Random Walk

A random walk is a mathematical exercise of taking 100 random steps, each moves the line higher or lower on the y-axis. It will look something like this:

random.walk <- cumsum(rnorm(100))
  
plot( random.walk, type="l", col="darkred", axes=F, xlab="", ylab="", main="Random Walk" )
abline( h=0, lty=2, col="gray" )

Now how can we animate the process to make the concept easier to visualize?




Brownian Motion

What happens if we take a random walk along the x-axis and y-axis at the same time - if we are allowed to wander along a two-dimensional space. It will look something like a particle bouncing around inside a jar.

How would we create this animation? Here is some code to get you started:

x <- cumsum( rnorm(100) )
y <- cumsum( rnorm(100) )

max.x <- max(x)
min.x <- min(x)
max.y <- max(y)
min.y <- min(y)

par( ask=T )
par( mar=c(2,2,3,1) )

for( i in 5:100 )
{
  plot( x[i], y[i], pch=19, cex=2, xlim=c(min.x,max.x), ylim=c(min.y,max.y)  )
}

Now how do you make your animation look like this?




The animation Package

You will need to install the animation package in R to create gifs. You also need to install Image Magick, free software that turns images into animations.

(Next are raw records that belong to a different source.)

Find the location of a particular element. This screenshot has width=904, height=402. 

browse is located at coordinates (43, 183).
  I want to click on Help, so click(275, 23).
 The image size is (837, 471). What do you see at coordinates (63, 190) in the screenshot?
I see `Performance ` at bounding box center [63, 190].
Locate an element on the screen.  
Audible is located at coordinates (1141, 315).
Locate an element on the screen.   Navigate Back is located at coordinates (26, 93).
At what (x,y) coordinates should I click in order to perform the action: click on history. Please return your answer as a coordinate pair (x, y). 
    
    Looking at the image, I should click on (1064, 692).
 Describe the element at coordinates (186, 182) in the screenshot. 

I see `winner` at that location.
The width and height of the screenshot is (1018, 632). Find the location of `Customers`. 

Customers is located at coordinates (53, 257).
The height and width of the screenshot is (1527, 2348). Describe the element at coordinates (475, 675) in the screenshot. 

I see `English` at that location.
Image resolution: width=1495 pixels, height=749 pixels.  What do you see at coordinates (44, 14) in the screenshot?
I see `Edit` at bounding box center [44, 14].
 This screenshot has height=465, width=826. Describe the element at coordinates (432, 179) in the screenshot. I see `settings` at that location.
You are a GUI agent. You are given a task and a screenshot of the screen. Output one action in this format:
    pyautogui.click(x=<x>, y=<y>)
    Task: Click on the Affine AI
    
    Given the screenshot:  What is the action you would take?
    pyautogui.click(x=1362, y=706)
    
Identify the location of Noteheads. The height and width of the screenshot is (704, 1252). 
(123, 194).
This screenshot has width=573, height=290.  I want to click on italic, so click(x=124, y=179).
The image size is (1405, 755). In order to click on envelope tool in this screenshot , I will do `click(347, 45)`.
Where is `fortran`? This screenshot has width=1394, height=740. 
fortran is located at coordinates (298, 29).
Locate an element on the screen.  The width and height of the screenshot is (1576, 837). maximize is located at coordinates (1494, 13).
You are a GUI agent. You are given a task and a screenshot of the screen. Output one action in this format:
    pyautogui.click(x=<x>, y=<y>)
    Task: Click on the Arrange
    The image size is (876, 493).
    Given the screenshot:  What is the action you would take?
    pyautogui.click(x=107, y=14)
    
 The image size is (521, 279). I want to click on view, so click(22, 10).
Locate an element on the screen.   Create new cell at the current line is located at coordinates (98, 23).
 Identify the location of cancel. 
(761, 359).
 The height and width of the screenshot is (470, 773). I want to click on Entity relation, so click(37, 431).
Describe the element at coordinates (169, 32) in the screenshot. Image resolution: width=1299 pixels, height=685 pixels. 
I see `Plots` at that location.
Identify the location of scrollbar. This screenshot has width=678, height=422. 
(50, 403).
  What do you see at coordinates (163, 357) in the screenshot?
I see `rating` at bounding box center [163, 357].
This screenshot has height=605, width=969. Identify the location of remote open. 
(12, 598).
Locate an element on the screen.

If you install the program on a Windows machine, be sure to click the option “Install legacy components (convert.exe etc)” when it appears as a check box! Otherwise your animation package in R will not work.

The function you will use to create gif animations is called saveGIF().

# create a directory for your images

dir.create("gifs")
setwd("gifs")

library( animation )


saveGIF({

  
  # the loop that creates your image files here


}, 

movie.name = "movie_name.gif",   # name of your gif
interval = 0.3,                  # controls the animation speed
ani.width = 800,                 # size of the gif in pixels
ani.height = 800 )               # size of the git in pixels

Conway’s Game of Life

From Wikipedia:

Conway was interested in a problem presented in the 1940s by mathematician John von Neumann, who attempted to find a hypothetical machine that could build copies of itself and succeeded when he found a mathematical model for such a machine with very complicated rules on a rectangular grid. The Game of Life emerged as Conway’s successful attempt to drastically simplify von Neumann’s ideas.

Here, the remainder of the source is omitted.